About Gamla Uppsala
Gamla Uppsala, also called Uppsala Högar, is a famous ancient burial site in Sweden that includes hundreds of ancient graves, most notably the three large burials known as The Royal Mounds.
Gamla Uppsala history
With its roots stretching far back in time, much of the history of Gamla Uppsala is unclear and mingles into the semi-mythical legends of the earliest kings of Sweden. What is known is that the area was of great religious and political importance during the Iron Age and Viking Age. The three Royal Mounds themselves likely date from the 6th century AD.
The Royal Mounds of Gamla Uppsala have been shrouded in mystery for generations. Some believed the three large mounds to be gods Thor, Odin, and Freyr, others thought them to be the burial sites of legendary kings, while some people believed them to be, simply natural lumps of dirt.
Headed by Bror Emil Hildebrand, the first archaeological dig of the Eastern Mound confirmed that it was indeed a burial site, they believed it to be a grave for either a young woman or a young man and a woman. The second excavation in 1874 of the Western Mound yielded more impressive findings of warrior equipment, luxury weaponry, as well as a prominent man dressed in a suit of golden threads.

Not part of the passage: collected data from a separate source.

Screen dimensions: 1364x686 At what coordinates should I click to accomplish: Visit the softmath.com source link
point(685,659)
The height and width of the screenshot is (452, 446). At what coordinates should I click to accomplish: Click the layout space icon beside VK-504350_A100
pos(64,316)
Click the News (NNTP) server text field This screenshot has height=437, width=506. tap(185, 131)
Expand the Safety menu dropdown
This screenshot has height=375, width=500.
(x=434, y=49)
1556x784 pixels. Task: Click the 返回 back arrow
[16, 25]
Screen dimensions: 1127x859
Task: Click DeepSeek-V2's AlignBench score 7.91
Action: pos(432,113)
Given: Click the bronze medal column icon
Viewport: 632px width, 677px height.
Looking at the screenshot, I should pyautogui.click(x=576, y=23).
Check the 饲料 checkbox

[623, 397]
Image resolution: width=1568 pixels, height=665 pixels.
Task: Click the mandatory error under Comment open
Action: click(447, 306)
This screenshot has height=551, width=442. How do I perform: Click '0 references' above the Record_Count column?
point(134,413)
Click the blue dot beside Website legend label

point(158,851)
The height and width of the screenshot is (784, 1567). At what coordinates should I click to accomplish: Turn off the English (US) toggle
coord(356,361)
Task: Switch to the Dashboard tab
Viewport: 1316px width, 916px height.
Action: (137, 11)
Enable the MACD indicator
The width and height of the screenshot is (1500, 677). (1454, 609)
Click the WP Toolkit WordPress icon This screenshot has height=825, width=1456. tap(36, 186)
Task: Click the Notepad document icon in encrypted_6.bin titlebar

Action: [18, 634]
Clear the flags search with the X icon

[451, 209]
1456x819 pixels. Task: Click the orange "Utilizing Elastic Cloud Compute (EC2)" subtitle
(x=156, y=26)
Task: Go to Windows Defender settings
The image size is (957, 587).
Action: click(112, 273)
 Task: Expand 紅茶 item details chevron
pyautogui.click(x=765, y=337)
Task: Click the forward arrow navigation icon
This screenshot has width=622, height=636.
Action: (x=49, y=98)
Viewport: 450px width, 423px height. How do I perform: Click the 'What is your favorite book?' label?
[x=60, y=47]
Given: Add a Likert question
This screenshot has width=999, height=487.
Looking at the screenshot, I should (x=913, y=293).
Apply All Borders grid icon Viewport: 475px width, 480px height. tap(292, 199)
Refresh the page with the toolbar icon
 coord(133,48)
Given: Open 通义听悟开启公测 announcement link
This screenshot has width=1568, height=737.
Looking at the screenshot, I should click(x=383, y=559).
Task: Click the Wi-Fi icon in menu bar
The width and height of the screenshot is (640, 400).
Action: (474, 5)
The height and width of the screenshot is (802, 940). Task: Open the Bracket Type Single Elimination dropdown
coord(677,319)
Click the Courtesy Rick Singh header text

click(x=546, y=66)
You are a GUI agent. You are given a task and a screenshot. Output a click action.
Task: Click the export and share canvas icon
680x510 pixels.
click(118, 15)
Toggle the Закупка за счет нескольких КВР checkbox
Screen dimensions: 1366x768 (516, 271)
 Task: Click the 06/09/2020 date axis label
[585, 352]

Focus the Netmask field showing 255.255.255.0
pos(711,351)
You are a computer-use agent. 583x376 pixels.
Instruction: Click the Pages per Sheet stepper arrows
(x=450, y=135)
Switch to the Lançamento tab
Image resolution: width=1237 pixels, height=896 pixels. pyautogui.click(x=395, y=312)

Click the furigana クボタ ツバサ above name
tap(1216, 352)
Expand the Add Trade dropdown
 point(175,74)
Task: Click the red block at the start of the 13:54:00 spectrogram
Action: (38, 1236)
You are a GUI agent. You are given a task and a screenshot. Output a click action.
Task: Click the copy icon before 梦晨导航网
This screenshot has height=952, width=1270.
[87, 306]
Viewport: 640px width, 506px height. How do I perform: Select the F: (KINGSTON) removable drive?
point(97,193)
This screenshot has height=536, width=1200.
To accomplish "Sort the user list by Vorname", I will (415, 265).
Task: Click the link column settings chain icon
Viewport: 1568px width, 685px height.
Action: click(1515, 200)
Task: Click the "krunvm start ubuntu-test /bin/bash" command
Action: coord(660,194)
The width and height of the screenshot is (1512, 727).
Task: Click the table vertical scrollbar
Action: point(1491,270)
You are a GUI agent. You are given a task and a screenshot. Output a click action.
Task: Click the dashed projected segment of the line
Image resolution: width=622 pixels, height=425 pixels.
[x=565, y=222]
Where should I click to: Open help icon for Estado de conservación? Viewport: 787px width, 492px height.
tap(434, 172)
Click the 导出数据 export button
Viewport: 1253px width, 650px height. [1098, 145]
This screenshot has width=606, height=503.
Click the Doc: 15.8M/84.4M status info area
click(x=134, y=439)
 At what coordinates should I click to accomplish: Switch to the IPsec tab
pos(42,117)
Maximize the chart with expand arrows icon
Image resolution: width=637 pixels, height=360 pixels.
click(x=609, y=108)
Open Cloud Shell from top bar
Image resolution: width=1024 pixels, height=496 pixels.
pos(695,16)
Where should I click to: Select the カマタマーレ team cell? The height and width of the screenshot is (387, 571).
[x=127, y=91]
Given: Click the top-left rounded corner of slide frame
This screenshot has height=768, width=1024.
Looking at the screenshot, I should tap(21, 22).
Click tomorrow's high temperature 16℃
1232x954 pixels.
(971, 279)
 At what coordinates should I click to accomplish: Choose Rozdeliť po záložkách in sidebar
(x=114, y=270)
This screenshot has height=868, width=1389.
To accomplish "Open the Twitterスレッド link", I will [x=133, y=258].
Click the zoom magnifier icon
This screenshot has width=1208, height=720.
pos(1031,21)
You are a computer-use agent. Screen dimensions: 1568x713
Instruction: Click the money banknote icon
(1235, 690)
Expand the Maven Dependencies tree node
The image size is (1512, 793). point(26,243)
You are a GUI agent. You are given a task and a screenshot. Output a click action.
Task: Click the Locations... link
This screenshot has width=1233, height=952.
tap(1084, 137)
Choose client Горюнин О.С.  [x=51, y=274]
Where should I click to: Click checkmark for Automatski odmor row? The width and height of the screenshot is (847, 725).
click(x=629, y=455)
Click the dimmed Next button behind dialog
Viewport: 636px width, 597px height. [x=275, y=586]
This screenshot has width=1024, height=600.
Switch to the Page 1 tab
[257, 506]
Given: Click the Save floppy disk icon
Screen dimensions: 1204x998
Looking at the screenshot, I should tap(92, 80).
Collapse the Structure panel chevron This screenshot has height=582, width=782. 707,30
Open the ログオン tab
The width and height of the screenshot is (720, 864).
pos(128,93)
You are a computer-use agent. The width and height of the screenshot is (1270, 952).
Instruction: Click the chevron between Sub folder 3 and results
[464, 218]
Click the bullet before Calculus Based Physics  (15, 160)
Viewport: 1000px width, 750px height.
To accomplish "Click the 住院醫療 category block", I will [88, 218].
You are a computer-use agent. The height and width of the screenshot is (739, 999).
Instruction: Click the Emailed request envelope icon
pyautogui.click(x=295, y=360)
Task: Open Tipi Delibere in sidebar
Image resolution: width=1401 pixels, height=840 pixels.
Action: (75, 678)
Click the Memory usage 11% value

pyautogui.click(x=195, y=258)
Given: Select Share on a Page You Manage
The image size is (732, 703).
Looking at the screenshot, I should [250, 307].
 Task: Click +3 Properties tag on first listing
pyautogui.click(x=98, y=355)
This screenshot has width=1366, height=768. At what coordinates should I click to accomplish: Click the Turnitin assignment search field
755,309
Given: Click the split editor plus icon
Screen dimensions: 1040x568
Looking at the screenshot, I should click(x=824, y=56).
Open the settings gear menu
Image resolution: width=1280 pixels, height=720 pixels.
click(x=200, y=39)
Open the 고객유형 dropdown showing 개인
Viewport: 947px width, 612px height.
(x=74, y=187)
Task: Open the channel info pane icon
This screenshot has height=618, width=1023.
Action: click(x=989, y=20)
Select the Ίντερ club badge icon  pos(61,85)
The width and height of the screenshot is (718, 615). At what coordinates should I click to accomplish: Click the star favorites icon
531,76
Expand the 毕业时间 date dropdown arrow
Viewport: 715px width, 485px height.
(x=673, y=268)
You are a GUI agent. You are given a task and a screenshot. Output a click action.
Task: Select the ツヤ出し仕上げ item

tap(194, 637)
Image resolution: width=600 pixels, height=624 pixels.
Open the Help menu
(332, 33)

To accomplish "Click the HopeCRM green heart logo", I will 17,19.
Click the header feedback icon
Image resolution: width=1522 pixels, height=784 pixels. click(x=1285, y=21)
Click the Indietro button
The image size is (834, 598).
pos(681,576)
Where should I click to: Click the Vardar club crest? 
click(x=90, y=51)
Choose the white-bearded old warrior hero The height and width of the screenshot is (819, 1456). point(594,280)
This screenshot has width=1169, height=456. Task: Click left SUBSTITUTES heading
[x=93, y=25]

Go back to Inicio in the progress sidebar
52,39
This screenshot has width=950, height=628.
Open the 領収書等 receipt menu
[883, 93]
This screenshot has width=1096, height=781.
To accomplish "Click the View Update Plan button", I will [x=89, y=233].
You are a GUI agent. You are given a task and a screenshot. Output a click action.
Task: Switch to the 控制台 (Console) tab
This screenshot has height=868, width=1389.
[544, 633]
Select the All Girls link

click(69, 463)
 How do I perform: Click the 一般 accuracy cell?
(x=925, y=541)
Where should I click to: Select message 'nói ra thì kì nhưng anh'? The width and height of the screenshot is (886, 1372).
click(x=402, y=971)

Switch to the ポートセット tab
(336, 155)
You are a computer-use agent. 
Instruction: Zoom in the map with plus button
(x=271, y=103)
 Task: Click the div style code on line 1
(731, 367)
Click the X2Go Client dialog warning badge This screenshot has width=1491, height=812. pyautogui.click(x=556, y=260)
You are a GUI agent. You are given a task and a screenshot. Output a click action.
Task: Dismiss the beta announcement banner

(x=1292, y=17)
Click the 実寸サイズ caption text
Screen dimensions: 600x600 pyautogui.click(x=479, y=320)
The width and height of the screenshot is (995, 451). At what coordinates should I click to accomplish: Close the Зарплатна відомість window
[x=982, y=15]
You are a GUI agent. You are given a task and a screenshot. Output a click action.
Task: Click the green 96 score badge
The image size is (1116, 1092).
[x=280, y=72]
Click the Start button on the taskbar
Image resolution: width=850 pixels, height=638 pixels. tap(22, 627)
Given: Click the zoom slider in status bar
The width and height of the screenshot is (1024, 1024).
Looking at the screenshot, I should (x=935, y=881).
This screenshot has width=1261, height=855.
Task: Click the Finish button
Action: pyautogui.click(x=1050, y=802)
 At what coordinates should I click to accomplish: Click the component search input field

Though archaeologists were unable to identify the bodies of the mounds, they are quite certain the mounds belonged to a royal dynasty. As Sweden’s oldest national symbols, the Royal Mounds have retained their significance, especially emphasized by a trip from Pope John Paul II in 1989. The three mounds are known today as the Eastern, Middle, and Western Mounds.
Gamla Uppsala today
Today Gamla Uppsala is one of Sweden’s most important ancient sites and is a popular tourist attraction.
The Gamla Uppsala Museum, displays finds from archaeological digs and tales of Yngling dynasty kings, victims of the Viking era, pagan gods and a warring Iron Age. Visitors can follow along on a journey through the oceans of time, from 6th century local heathen kingdoms to the religious upheaval of the Viking era to the building of the cathedral in the 1100s.
The museum also offers a new Virtual Reality experience that allows visitors the chance to roam around 7th century AD Gamla Uppsala.
Getting to Gamla Uppsala
Located 2.5 miles north of Uppsala, the flat and pleasant route makes a nice walk or bike ride. Another option is bus 2 or 210 from Vaksalagatan in Uppsala.